De tout ce qui précède, il est clair que le développement du langage ne se fait pas de manière désordonnée. Ce développement a pour premier sous bassement une prédisposition génétique qui ne peut s’exprimer toute seule. Comme preuve, les enfants mis en contact  avec les loups durant des années n’ont pas pu avoir un langage articulé mais plus tôt celui des lourds qui consiste à hurler. Ceci dit aisément que la société humaine joue un grand rôle dans l’expression de cette prédisposition génétique d’où l’apport de l’environnement social et humain de l’enfant. Que pouvons-nous dire des pathologies liées au retard de parole et au retard de langage ?

 Le retard de parole

C’est un Trouble Spécifique du Développement du Langage (TDSL). Ces troubles n’ont pas d’incidence particulière sur l’acquisition du langage écrit. Il s’agit d’une forme phonologique pure dans laquelle la programmation, c’est-à-dire le choix des phonèmes entrant dans la constitution d’un mot, ainsi que leur mise en séquence correcte est perturbée. Cette  altération de la chaîne parlée, est constatée dans les productions verbales de l’enfant à partir de 4 ans. Le retard de parole peut se manifester par des simplifications de mots semblables à celles qui se rencontrent dans les productions orales du petit enfant qui commence à parler. Par exemple,

  • le mot/gato/ pourra être prononcé /tato/ ;
  • en fòngbè /afɔ́kpà/ pourra ̂etre prononcé /atɔ̀kpà/;
  • en revanche, chez le même enfant, le phonème /g/ et /f/ des mots « gare » et « afɔ̀ » peut être produit correctement.
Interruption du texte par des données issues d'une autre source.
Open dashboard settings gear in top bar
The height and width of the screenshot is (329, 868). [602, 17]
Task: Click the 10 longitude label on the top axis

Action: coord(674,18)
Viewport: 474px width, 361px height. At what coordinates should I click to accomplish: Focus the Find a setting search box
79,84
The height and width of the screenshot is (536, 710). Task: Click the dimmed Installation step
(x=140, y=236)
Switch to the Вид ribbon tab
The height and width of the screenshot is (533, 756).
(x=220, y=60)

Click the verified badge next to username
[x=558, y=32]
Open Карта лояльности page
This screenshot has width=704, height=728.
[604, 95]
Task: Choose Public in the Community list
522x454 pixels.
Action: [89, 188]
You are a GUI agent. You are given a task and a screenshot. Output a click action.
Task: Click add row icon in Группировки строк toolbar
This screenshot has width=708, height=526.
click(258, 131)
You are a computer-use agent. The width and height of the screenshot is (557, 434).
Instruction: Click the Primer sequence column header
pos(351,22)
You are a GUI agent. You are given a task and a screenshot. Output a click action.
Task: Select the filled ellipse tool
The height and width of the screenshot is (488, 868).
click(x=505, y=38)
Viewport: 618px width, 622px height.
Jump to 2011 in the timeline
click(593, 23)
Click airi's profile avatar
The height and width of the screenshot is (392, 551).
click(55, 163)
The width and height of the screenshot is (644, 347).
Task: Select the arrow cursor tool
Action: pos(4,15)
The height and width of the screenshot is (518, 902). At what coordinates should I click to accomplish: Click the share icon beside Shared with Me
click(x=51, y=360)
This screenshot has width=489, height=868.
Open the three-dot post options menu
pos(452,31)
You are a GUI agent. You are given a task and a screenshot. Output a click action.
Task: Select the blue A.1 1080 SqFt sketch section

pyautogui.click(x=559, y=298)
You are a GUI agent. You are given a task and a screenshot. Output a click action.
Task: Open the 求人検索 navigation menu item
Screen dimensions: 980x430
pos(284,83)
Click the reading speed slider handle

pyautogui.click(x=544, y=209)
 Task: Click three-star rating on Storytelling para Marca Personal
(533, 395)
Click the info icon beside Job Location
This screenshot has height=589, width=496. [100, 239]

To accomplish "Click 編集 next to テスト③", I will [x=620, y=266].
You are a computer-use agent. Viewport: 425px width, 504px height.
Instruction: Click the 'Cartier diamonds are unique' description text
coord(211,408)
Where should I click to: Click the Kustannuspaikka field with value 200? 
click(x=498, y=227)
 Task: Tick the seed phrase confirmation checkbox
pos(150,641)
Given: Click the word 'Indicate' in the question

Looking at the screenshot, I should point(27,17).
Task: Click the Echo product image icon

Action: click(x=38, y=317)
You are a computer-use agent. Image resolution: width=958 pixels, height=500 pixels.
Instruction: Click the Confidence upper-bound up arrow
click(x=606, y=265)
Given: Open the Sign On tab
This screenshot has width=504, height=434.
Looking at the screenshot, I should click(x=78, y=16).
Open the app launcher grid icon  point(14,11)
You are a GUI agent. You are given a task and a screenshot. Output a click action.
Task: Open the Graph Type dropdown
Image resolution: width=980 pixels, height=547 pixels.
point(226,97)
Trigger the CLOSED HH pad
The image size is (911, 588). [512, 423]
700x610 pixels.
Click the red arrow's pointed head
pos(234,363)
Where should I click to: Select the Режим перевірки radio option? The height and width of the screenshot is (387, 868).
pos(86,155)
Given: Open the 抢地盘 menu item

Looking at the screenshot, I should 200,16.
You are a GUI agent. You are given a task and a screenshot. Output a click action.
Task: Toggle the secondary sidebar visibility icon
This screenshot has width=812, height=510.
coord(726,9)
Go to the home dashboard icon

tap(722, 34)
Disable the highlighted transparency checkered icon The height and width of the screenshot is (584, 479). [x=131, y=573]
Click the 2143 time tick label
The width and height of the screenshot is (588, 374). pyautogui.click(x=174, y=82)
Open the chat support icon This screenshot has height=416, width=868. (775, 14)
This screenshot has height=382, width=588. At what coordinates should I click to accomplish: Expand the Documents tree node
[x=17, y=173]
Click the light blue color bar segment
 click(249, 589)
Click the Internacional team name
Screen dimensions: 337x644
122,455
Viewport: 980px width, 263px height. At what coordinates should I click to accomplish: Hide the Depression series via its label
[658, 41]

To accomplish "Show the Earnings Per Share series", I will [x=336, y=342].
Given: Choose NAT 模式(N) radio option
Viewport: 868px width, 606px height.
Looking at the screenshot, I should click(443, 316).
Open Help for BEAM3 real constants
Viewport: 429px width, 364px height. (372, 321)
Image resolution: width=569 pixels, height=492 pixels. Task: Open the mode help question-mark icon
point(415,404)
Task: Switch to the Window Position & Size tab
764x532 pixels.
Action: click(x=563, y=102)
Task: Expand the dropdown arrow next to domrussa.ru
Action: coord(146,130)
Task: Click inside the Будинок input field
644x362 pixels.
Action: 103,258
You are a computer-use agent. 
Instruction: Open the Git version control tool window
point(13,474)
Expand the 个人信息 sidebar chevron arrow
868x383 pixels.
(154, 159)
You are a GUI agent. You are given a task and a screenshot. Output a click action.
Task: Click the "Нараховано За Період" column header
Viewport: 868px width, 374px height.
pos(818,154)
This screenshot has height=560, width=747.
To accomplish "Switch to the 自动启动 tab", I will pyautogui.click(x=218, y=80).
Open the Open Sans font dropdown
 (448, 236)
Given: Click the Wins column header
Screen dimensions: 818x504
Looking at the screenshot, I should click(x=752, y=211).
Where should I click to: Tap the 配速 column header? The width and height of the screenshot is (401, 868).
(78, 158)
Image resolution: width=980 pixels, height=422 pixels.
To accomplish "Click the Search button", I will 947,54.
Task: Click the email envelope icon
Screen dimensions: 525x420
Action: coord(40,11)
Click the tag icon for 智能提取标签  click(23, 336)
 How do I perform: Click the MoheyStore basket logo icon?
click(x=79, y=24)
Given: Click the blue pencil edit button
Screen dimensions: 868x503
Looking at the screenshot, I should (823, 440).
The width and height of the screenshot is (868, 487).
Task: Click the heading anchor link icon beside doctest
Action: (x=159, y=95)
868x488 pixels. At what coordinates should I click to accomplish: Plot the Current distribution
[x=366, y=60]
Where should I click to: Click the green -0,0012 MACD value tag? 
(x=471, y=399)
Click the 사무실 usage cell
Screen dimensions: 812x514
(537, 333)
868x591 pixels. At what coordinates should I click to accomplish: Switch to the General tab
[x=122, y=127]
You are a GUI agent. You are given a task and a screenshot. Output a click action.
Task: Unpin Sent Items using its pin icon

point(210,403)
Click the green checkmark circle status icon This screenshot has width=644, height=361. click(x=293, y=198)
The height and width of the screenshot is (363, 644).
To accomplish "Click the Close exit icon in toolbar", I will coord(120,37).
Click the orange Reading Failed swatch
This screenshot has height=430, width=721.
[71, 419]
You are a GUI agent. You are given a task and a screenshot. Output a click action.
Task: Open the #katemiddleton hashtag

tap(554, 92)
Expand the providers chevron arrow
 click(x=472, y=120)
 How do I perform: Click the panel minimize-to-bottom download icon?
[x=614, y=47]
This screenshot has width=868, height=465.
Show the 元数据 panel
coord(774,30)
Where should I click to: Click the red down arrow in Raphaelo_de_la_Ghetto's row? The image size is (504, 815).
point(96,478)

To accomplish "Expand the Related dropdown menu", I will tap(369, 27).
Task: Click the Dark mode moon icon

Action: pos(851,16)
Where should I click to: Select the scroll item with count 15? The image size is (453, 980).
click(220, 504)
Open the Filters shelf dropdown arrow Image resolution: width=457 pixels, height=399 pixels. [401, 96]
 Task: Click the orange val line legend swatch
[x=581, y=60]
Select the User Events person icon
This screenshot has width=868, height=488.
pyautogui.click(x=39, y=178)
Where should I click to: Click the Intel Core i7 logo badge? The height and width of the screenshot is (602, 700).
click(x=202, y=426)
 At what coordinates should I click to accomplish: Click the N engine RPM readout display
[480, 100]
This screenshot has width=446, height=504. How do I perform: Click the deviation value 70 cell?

Le retard de parole comme “perturbation de la programmation des phonèmes qui composent un mot” (Coquet, 2004) est distingué du trouble d’articulation (erreur motrice permanente et systématique de réalisation des phonèmes). Les erreurs rappellent les altérations qui sont normales au cours du développement mais à un âge où elles auraient dû disparaître et sont sensibles aux procédures de facilitation et d’étayage.

Le retard de langage

C’est un Trouble Spécifique du Développement du Langage (TDSL). Il est noté l’apparition retardée ou organisation perturbée de la fonction linguistique au niveau du vocabulaire, de la structuration syntaxique, de l’utilisation du langage dans la communication. Le langage peut être atteint dans ses modalités compréhension et expression”.

Le déficit est à la fois phonologique et syntaxique. Aux symptômes du retard de parole s’ajoutent des difficultés à associer les mots en phrase et à manipuler les composantes grammaticales. La sévérité du retard de langage est variable : il peut s’agir au minimum de maladresses syntaxiques et, au maximum, d’un tableau proche de l’agrammatisme avec des élisions (notamment des omissions de mots outils : articles, pronoms…) et l’absence de flexions verbales (par exemple, les verbes sont le plus souvent employés à l’infinitif). Il s’agit de perturbations normales au cours de l’évolution du langage, mais dont la persistance au-delà d’un certain âge conduit à poser le diagnostic de retard de développement.